For 15 years, the Popular Front for the Liberation of Tigrayans (PFLP) was the spearhead of the armed struggle against the Marxist military regime that was finally overthrown in 1991. It controlled the political and security apparatus of Ethiopia for about thirty years.

And Abyei justifies the operation against the Tigray People's Liberation Front, which is taking power in this region and which has been challenging its authority for months, by the necessity of "preserving the political and constitutional order" in this federal country.

The long-standing tension between Addis Ababa and the Tigray People's Liberation Front came to a head with elections in September in Tigray that the federal government deemed "illegal."

For nearly three decades, the front had controlled the Ethiopian political and security apparatus, before Abyei gradually removed it from power.

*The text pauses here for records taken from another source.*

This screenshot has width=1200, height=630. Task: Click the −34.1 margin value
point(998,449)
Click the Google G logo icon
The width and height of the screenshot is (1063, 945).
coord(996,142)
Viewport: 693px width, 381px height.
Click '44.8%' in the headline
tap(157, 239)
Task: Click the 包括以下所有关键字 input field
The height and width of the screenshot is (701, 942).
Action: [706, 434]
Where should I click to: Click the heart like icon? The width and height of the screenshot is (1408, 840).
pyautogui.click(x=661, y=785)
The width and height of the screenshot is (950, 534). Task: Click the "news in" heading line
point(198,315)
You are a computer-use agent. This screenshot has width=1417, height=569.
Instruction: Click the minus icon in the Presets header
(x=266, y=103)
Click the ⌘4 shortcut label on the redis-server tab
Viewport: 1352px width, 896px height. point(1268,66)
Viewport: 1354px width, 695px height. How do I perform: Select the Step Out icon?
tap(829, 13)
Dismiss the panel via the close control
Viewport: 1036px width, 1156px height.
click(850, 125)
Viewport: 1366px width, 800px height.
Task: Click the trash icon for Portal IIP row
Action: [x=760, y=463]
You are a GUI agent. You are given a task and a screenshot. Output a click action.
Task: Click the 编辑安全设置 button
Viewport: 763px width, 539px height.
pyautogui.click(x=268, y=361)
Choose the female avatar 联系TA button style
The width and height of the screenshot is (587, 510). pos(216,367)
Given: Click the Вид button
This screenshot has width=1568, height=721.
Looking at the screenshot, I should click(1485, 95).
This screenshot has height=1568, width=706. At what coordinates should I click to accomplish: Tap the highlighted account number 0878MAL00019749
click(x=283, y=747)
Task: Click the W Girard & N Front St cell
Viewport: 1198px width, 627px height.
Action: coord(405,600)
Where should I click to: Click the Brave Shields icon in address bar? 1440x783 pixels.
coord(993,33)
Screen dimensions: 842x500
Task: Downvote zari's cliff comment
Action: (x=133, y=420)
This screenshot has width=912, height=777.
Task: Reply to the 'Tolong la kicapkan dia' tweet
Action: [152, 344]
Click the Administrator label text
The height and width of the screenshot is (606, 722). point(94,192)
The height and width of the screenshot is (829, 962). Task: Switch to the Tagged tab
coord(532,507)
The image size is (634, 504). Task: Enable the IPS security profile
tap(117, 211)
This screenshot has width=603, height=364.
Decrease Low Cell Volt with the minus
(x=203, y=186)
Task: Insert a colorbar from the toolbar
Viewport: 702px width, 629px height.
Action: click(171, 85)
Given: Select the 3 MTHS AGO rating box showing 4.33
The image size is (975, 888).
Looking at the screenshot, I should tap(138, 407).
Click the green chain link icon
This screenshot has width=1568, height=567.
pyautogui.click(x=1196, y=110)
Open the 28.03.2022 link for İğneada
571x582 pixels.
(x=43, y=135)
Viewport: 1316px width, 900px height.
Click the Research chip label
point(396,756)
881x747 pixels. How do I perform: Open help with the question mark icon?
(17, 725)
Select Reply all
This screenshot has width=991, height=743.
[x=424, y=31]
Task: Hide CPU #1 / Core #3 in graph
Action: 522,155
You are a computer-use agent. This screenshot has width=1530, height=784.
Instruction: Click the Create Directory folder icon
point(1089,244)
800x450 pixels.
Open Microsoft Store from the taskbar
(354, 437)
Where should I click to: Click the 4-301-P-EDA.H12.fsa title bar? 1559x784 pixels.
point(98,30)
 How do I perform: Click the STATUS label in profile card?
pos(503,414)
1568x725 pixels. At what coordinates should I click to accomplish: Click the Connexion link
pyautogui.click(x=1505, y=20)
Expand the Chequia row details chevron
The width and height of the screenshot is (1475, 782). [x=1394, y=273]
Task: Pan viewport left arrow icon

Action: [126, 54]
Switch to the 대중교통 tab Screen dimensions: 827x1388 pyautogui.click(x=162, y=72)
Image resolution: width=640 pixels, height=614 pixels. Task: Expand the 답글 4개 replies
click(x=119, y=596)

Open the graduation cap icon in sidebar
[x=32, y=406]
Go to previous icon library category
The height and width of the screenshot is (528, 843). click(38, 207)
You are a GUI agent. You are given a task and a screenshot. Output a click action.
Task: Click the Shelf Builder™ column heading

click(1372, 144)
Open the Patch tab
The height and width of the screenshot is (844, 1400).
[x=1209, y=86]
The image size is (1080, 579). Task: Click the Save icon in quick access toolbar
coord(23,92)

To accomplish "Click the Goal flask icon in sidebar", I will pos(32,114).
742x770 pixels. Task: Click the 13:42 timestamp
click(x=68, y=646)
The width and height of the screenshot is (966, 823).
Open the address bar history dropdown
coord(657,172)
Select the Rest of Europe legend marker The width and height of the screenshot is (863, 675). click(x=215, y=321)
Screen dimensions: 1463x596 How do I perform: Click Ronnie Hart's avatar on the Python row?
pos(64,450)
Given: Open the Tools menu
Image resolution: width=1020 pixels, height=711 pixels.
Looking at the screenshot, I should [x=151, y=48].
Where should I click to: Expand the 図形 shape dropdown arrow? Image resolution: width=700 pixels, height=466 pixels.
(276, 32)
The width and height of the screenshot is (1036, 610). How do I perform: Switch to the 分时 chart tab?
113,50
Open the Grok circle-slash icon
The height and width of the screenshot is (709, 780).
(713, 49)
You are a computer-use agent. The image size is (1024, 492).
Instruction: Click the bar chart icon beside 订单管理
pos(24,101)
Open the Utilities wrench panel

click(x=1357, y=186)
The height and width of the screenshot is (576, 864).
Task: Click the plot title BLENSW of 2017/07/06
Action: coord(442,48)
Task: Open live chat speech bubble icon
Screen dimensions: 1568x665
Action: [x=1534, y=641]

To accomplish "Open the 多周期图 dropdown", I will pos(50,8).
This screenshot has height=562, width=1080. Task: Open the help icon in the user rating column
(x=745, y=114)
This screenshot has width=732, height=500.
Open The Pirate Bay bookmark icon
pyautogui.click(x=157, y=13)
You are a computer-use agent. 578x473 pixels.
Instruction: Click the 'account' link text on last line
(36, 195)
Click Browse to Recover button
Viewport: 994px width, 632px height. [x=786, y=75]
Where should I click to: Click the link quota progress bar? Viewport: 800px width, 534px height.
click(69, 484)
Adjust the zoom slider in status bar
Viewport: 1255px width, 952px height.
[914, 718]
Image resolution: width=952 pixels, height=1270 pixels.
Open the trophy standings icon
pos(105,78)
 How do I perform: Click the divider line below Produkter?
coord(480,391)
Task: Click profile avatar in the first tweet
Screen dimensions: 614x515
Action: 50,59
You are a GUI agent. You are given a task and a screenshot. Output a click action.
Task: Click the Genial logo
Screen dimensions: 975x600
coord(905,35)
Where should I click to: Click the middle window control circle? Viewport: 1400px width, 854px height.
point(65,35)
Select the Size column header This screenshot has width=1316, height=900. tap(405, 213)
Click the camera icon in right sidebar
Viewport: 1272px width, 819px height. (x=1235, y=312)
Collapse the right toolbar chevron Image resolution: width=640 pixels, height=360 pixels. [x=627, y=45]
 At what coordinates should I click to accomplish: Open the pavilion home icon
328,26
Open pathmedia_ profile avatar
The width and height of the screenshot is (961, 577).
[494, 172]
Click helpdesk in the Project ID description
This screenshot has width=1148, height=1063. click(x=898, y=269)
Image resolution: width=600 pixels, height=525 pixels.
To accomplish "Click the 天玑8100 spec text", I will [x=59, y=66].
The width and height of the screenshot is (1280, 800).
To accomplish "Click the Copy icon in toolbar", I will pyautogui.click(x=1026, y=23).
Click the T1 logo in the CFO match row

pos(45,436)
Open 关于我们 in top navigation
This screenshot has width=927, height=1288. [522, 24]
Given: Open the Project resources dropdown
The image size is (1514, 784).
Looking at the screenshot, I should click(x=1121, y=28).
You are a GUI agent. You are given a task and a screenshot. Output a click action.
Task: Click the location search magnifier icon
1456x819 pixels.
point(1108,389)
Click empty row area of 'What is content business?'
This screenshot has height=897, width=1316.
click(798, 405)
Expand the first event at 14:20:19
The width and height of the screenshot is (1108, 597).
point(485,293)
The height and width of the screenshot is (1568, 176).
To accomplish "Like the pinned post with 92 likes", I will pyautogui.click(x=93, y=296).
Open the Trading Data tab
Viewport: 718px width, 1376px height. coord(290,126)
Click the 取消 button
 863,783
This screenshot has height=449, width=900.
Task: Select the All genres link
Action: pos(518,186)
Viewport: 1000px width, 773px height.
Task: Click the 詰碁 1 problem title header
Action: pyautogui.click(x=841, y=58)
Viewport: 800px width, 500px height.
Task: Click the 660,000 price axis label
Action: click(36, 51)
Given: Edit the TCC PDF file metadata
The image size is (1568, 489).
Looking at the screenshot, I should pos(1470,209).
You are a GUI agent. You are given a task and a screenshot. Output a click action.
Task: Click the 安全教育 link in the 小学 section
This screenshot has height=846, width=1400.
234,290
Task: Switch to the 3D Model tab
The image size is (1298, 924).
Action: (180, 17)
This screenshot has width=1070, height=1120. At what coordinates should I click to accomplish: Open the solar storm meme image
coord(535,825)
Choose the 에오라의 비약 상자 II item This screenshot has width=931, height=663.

Abyei accuses the Tigrayans of launching an attack in early November on two federal military bases in Tigray and slaughtering more than 600 people shortly after the outbreak of the conflict, in the Mai Kadra region.

No specific toll of the battles is known yet, but it has resulted in hundreds of deaths, at least. More than 40,000 Ethiopians have been displaced by the conflict, to neighboring Sudan, and an unspecified number into Tigray and Ethiopia.